Investments are also expected to climb to a new high of 28.6 billion euros. At 17 percent, the planned investment rate is slightly higher than in previous years and also higher than in other federal states. In terms of content, the state government is focusing on the topics of education and research: 59.5 billion euros are available for this – more than a third of the budget. One billion euros has been earmarked for the continuation of the high-tech agenda.
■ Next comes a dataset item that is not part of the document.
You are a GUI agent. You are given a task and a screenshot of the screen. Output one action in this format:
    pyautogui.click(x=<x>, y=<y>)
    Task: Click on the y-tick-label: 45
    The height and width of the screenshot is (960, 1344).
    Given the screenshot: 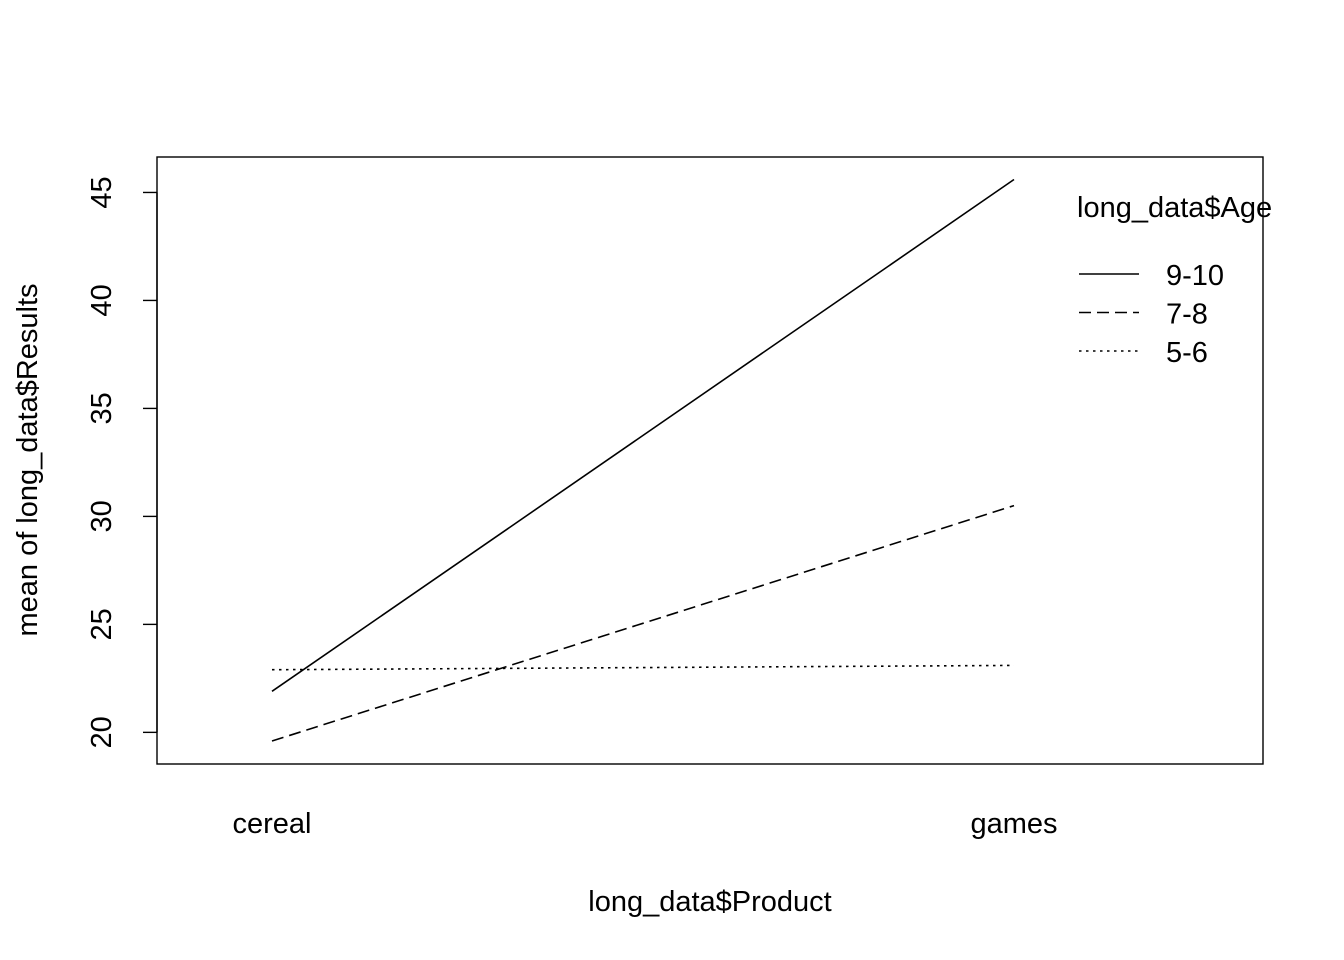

Savings in personnel – no more child entry fees

However, the Free State is using its reserves: Füracker is planning to use this to budget almost five billion euros for the double budget. However, a good billion in reserves should remain. At the same time, spending on personnel should fall to less than 40 percent. The reduction of around 1,000 jobs in the civil service should also contribute to this. The state government also expects savings in the accommodation of refugees.

In order to reduce deficits in daycare operating costs, there will no longer be any direct payments from the Free State to parents in the future. After Söder had already announced the reduction in family allowance (6,000 euros per child) a year ago, the planned child start allowance (3,000 euros) is now being canceled.